I’m going through a grieving season right now. I’m grieving the seeds I planted that were very important to me that either died without a harvest, or they never came up at all.
This always leads me to grieve the seeds I should have been given from the beginning of my life, but wasn’t. Seeds of nurturing, acceptance, and security…things that are important to nourish and sustain a person over a lifetime.
I think grieving seasons are important. It's a time to consider things lost, things that never were, and things that are not as you expected or hoped.
This fall bounty I harvested earlier today reminded me of something else. Sometimes we get to harvest a bounty that we never planted. A bounty of something unexpected but will bring new life and joy and light into your life and the lives of others.

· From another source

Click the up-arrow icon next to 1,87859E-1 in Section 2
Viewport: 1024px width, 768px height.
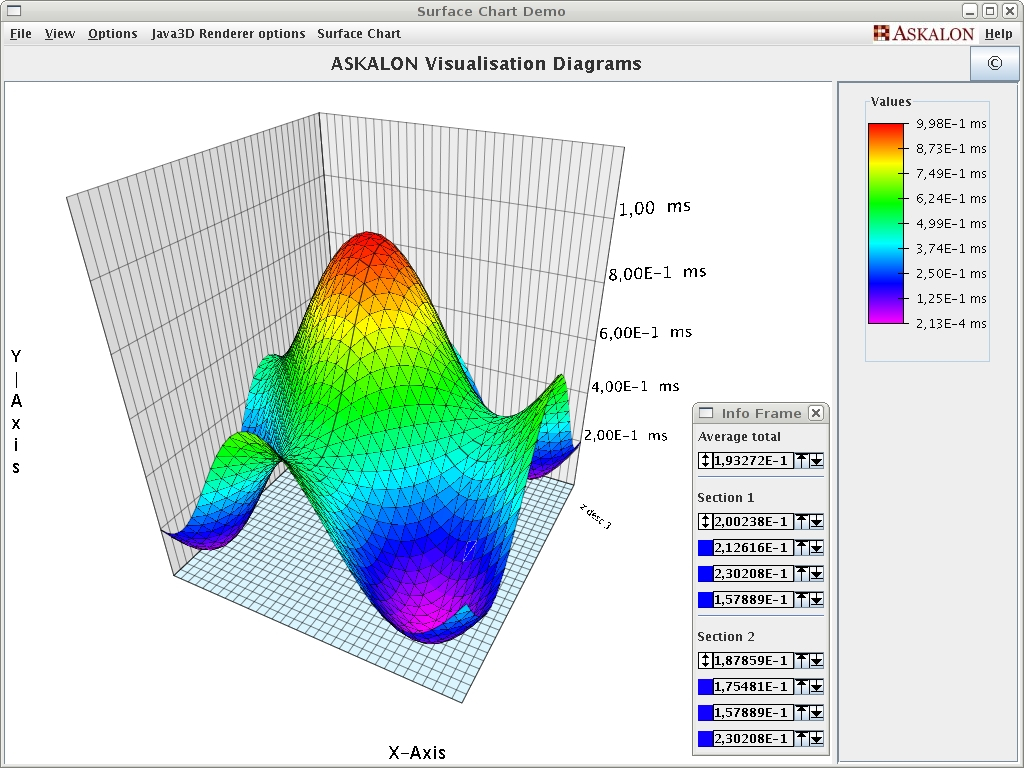[802, 660]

This harvest came out of compost I threw into this garden space last year. The most I was hoping for was that it would serve as fertilizer for seeds I would grow later…but never did. Instead, I received a harvest of something unexpected from something I had thrown away. This harvest required nothing of me. I didn’t plant it, I didn’t water it, and I didn’t fertilize or prune it. It happened all by itself from the leftovers of my life.
If you are grieving things that you never had or things that are lost, see if there is also something unexpected growing in it’s place that might bring light or joy into your life or the lives of those around you. The grief is still real, the loss is real…and so is accidental bounty. What unexpected bounty are you experiencing right now?